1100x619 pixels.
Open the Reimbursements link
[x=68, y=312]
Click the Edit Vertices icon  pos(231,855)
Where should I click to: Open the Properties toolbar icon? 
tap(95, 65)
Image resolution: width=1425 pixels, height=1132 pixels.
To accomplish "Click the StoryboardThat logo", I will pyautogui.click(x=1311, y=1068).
================
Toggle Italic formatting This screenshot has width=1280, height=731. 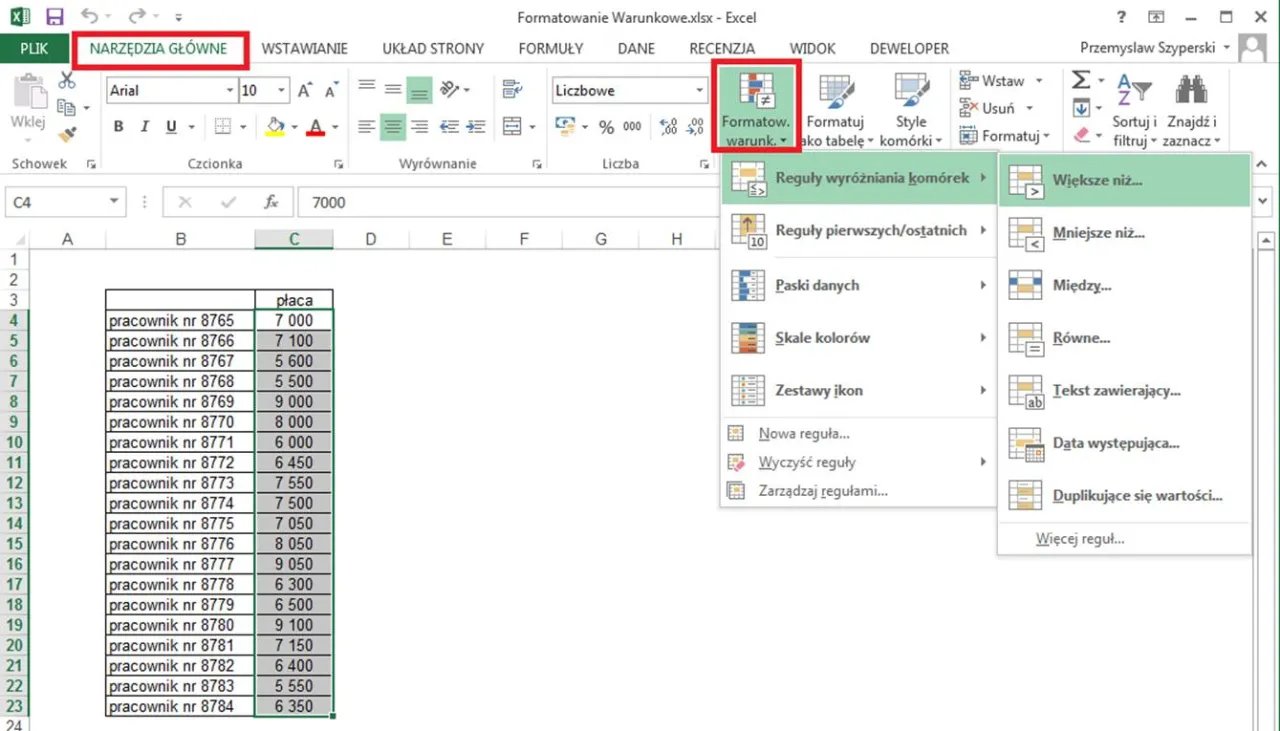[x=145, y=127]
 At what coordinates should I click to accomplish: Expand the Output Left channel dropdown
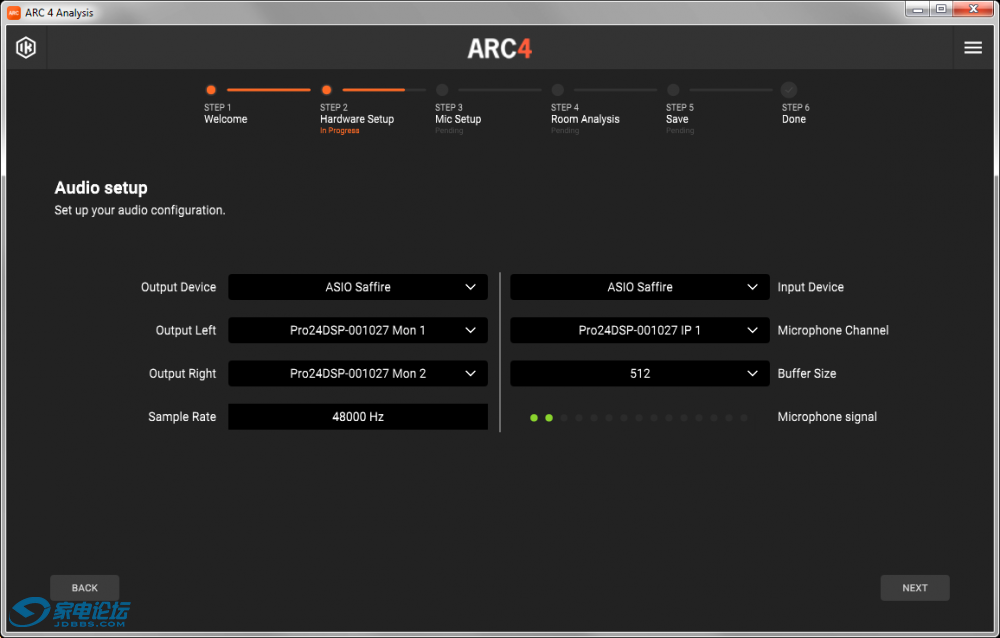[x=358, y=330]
================
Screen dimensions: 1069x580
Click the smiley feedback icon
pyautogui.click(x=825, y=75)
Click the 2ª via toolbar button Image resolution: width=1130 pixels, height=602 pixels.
================
### How to complete this task
Keep only those lines of the records that hold "Image", and return them.

### Output for this task
Image resolution: width=1425 pixels, height=1132 pixels.
Click the 2ª via toolbar button Image resolution: width=1130 pixels, height=602 pixels.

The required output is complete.